That’s my tagline, which you can read in full to the right of this post. In practice, it means integrating work with life. Work isn’t over here, and life over there; ideas are everywhere, experiences intermingle. It means conversations about deep things grabbed in passing. It means discussing story ideas over supper. It means writing about things that matter to me; or finding ways to make the things I’m writing about matter more.

I think it can be a confusing way to live. It’s next to impossible to keep things in balance. But maybe that’s coming at it from the wrong angle. Maybe balance is not so important; maybe what matters is throwing yourself in to whatever you’re doing, at any given moment, and being there.

It’s not about ticking boxes, or trying to fill the columns evenly.

Into what column would I file running? And how would I categorize photographing the kids on a sunny afternoon? Watching a soccer game? Baking bread? Cleaning the bathroom? Writing a new song? Doing an interview? Leading a workshop?

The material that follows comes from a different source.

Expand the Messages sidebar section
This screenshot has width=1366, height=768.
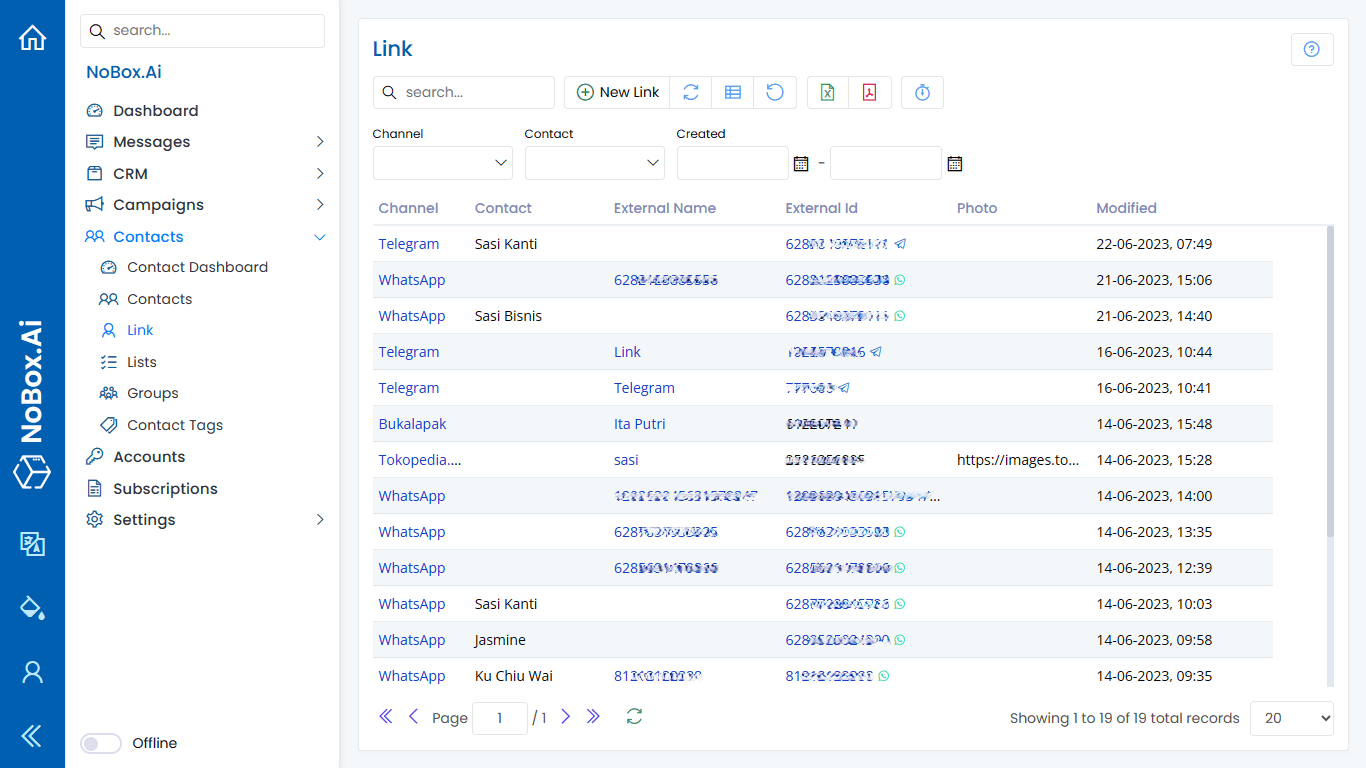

Today’s experiences include: spin class; preparing supper in the crockpot before breakfast; research; spending the afternoon with my four-year-old; conversations with friends; organizing my kids’ running club; taking my daughter to soccer practice and going for a run; and stopping in at a city meeting about a parking garage planned for our neighbourhood that will block a bike trail.

I’m leaving a few things out. Deliberately. I’d like to blog about my current writing plans and projects, but the truth is that freelancing is a tricky business, not just in its feast or famine nature, but also because not everything comes to pass; or happens when, or as, you think it’s going to happen.

But it’s a solid day, in a week that looks to be packed as full as ever.

:::

A funny thing that happened on Saturday afternoon. I walked uptown to buy food, and stopped in at Words Worth Books. There at the front counter was The Juliet Stories. My first thought was, oh, that’s nice, it’s displayed right at the front. But then I realized it was stacked on a pile of unrelated books — not part of a display, but about to be purchased. It was a “Wow! You’re buying my book!” moment. When the customer discovered I was the author, a pen was found and I signed the book for her, right then and there. She was shopping with friends, and one of them ran to get a copy so I could sign it for her too. It was a little burst of excitement, all around.

And, see — it fits in no particular column. Household chores? Check. Being a writer? Check. Wandering into a new, unplanned, and unusual experience? Check, check, and check.